Construit pour un coût de 11 milliards de dollars, le nouveau gazoduc Nord Stream 2, reliant la Russie à l’Allemagne, est -selon à qui vous le demandez-, une bouée de sauvetage énergétique pour l’industrie allemande ou un cadeau empoisonné de Vladimir Poutine.

Une chose est sûre : moins de deux semaines après le début du mandat du nouveau chancelier allemand, l’avenir du pipeline est un casse-tête dont Olaf Scholz se serait sans doute volontiers passé. C’est également l’un des premiers tests importants pour le leadership allemand dans une Europe post-Angela Merkel.

Achevé en septembre dernier, après cinq ans de construction, Nord Stream 2 est prêt à fonctionner. Mais avec les troupes russes se massant à la frontière ukrainienne, Olaf Scholz subit une énorme pression de la part de ses alliés européens qui le souhaitent voir utiliser le pipeline comme une épée finement aiguisée au-dessus de la tête de Vladimir Poutine.

Itinéraire de 1230 kilomètres

Le nouveau gazoduc s’étend le long d’un itinéraire de 1230 kilomètres, passant sous la mer Baltique, similaire au tracé de Nord Stream 1, et doublant ainsi la capacité d’acheminement du gaz russe vers l’Allemagne. Détail qui a son importance : le nouveau pipeline contourne le réseau d’approvisionnement traditionnel qui passe à travers l’Ukraine pour relier l’Union Européenne. Une source de revenus non négligeable pour Kiev, qui facture à Moscou les frais de transit du gaz russe vers l’Europe. Le président ukrainien, Volodymyr Zelensky, a récemment accusé la Russie d’orchestrer la crise du gaz en Europe en refusant d’augmenter ses livraisons, favorisant ainsi la pénurie et la hausse du prix du gaz. L’enjeu pour Vladimir Poutine : accélérer la mise en service de Nord Stream 2 pour isoler l’Ukraine tout en gardant la main sur les robinets qui alimentent l’Allemagne et le reste de l’Union Européenne.

De son côté, l’administration Biden cherche à rétablir des liens avec l’Allemagne, tendus durant les années Trump, sans enfoncer trop violemment Nord Stream 2. Elle n’est pourtant pas très favorable au projet. La Maison Blanche, ainsi que certains dirigeants européens, souhaitent que le nouveau chancelier allemand suspende la mise en service du nouveau pipeline en cas d’aggravation du conflit ukrainien.

• [Travail à faire]:
**1.** D’après l’extrait sur Nord Stream 2, quelle est la longueur de l’itinéraire du nouveau gazoduc ?
**2.** Indiquez si chaque affirmation ci-dessous est conforme à l’extrait sur Nord Stream 2. Répondez par oui ou par non et citez les mots de l’extrait qui permettent de trancher.
(a) Nord Stream 2 a été achevé en septembre dernier, après cinq ans de construction.
(b) Le nouveau gazoduc passe à travers l’Ukraine.
(c) L’administration Biden est très favorable au projet.
Les enregistrements qui suivent n’ont aucun lien avec l’extrait.

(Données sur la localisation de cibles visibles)
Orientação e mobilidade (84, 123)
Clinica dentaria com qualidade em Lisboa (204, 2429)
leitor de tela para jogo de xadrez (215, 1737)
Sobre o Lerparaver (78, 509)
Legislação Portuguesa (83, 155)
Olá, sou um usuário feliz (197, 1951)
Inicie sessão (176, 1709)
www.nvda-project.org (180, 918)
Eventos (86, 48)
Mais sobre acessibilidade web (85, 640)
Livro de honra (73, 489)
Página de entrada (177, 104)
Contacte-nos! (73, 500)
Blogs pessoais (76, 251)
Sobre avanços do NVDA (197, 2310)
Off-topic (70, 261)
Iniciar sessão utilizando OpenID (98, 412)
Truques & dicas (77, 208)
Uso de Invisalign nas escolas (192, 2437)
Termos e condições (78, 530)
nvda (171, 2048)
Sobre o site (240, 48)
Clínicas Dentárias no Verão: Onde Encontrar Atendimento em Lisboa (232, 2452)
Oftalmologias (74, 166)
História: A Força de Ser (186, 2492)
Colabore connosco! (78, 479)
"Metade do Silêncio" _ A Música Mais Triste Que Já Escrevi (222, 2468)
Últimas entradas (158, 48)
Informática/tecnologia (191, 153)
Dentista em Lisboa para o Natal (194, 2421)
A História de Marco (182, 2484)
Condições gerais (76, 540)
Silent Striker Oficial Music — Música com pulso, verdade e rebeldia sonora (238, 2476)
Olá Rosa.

• [Corrigés des exercices]:
**1.** L’itinéraire du nouveau gazoduc mesure 1230 kilomètres.

**2.**
(a) Oui : « Achevé en septembre dernier, après cinq ans de construction ».
(b) Non : « le nouveau pipeline contourne le réseau d’approvisionnement traditionnel qui passe à travers l’Ukraine ».
(c) Non : « Elle n’est pourtant pas très favorable au projet. »